Text excerpt below:

Chan Wai-ho, a 37-year-old mother of two, does not bother with filtering software and she never uses the parental control mode. This is because she does not believe these can really solve the problem.
“I need my kids to be able to control themselves instead of finding something to stop them,”she says.
Chan only allows her 10-year-old and 12-year-old sons to use the internet under her supervision. She sets a time limit of 15 minutes for each of their sessions of computer use, and these are only ever for learning purposes. She gives her sons traditional mobile phones with prepaid phone cards to make calls only. That way they do not have access to the internet and mobile games.
“They haven’t played computer games for four to five years,” Chan says.
Chan started her strict regimen when her boys were in Primary One and will maintain it until they enter secondary school. She believes children can have more freedom when they reach secondary school age, but supervision and explanations are necessary before that.
She gives an example of the kinds of “explanations” she makes when, for instance, her sons come across adverts with scantily clad young women.
“I try to explain to them that the girls in the adverts will catch cold because they are wearing so little clothing and they will soon go to see the doctor,” says Chan. “That’s why I need to stay with them and explain to them when they use computer.”
Chan says her years of hard work have paid off because she sometimes hears other children saying how they like to play with her sons because they are more gentle than other children. She believes their good manners are related to their lack of exposure to violent and indecent material online.
Clinical psychologist, Sarah Ip Miu-yin says playing games with bloody scenes involving death and killing can affect a child’s social development.
“For immature kids, playing violent games will hinder their emotional control and they could be inclined to solve problems using force,” says Ip. “Also, they would be apathetic to death and have less empathy.”
Ip explains violent games focus on players gaining sensational stimulation and receiving virtual rewards by killing. As preschool and primary school kids learn through rewards and punishment, they may perceive killing or fighting as acceptable when they get rewards in the virtual world.
She says such mobile applications may encourage children to downplay the consequences of their behaviour.
“I think kids don’t have a clear understanding of death,” Ip says. “They will confuse the real world with the virtual world.”
As for the pop-up adverts with graphic sexual content, Ip says they are aimed at adults with specific sexual tendencies and tastes. When children view them, it may normalise and rationalise these behaviours. Images that objectify women can influence how young girls perceive themselves as they grow up and how young people relate to those of the opposite gender.

End of Text excerpt.
Material supplied below:

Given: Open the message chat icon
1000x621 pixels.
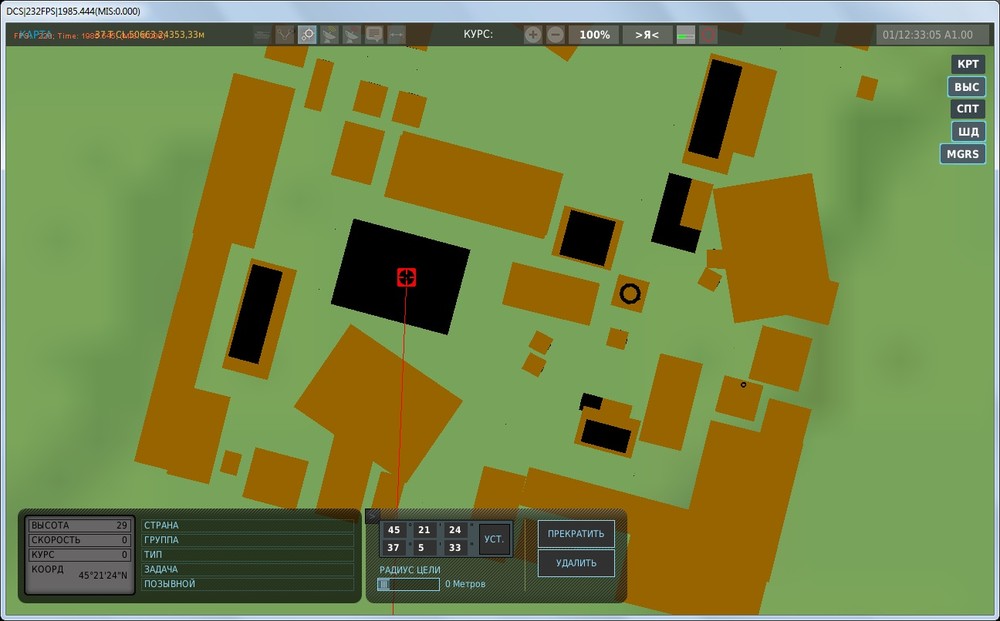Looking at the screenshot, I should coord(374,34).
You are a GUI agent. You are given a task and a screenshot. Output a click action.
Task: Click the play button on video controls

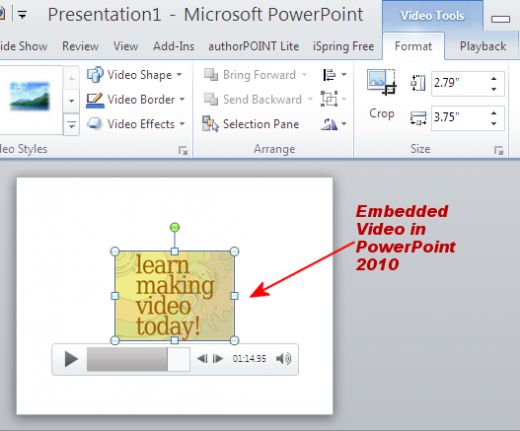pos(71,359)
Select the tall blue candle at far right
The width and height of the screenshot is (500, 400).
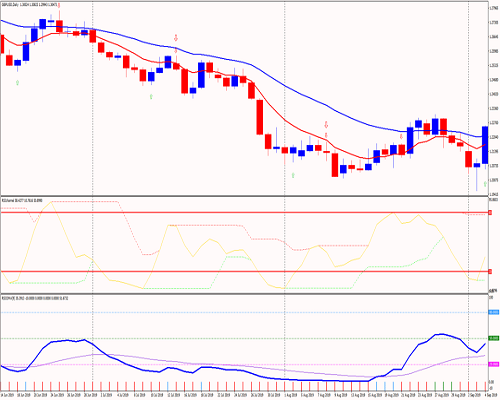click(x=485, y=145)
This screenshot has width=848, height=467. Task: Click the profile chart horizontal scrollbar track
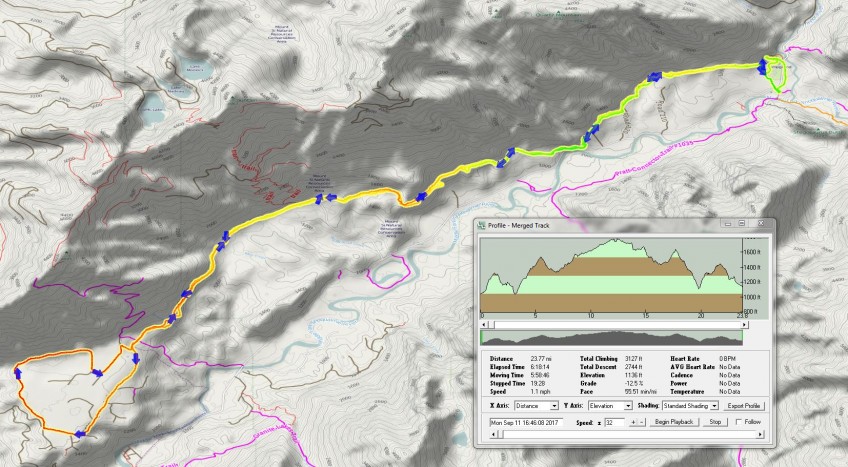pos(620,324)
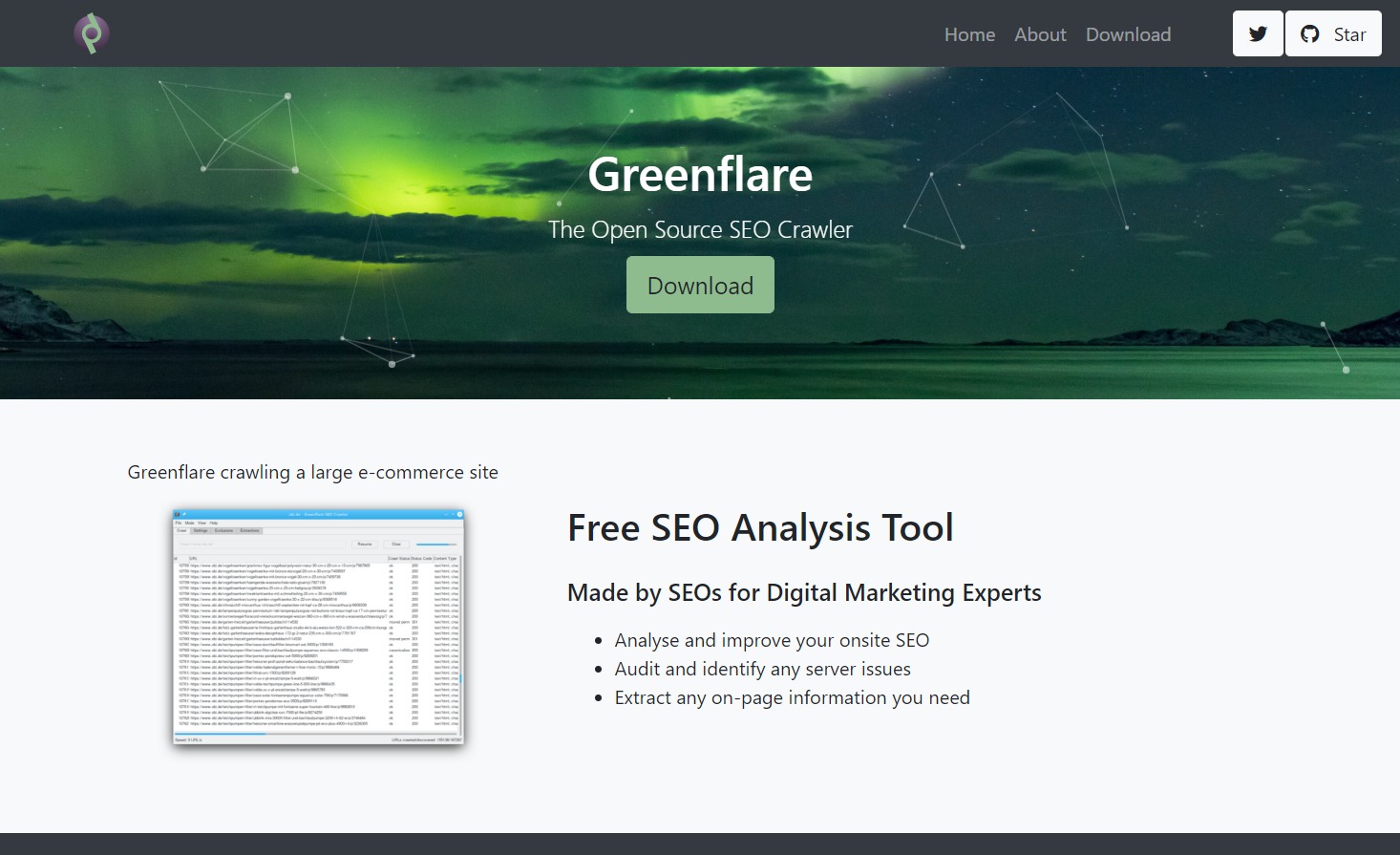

End of Material supplied.

### Study questions
1. Please update the stretch of the article on children's internet use from "Chan only allows" through "clad young women.", changing "traditional mobile phones" to "basic mobile phones".
2. Extend the article on children's internet use by carrying it on from its final sentence.

### Task responses
1.
Chan only allows her 10-year-old and 12-year-old sons to use the internet under her supervision. She sets a time limit of 15 minutes for each of their sessions of computer use, and these are only ever for learning purposes. She gives her sons basic mobile phones with prepaid phone cards to make calls only. That way they do not have access to the internet and mobile games.
“They haven’t played computer games for four to five years,” Chan says.
Chan started her strict regimen when her boys were in Primary One and will maintain it until they enter secondary school. She believes children can have more freedom when they reach secondary school age, but supervision and explanations are necessary before that.
She gives an example of the kinds of “explanations” she makes when, for instance, her sons come across adverts with scantily clad young women.

2.
Ip thinks parents should supervise their children as they do not have the ability to control themselves and they are likely to be more self-aware if they think they are under supervision. But they should also talk to their children and teach them how to differentiate and process information, explaining why something is good or bad.
“It is worse to ignore them,” says Ip. “Children would prefer you to tell them what they should and should not do.”
With the industry unlikely to introduce restrictions on children’s access to apps, the onus seems to be on parents to ensure children’s online safety. As for the government, it takes a passive approach to controlling indecent and obscene online content. In a written reply, the Office for Film, Newspaper and Article Administration (OFNAA), said the government adopts a complaint-driven and co-regulatory approach, which means the OFNAA will only take action when they receive a complaint. If the content under complaint is deemed indecent, the OFNAA will ask the webmaster to add a warning notice or remove the content. In some cases, if the content under complaint is obscene, they will refer cases to the police for follow-up action.
While the protection of children is important, regulation or control of the internet is a complex and controversial issue. Ip Kin-yuen, the legislator representing the education sector says it is difficult to balance the need to protect children from potentially harmful material and upholding internet freedom and free speech.
Ip says it is hard to adopt a system to regulate the online world in the way that say, the film classification system works.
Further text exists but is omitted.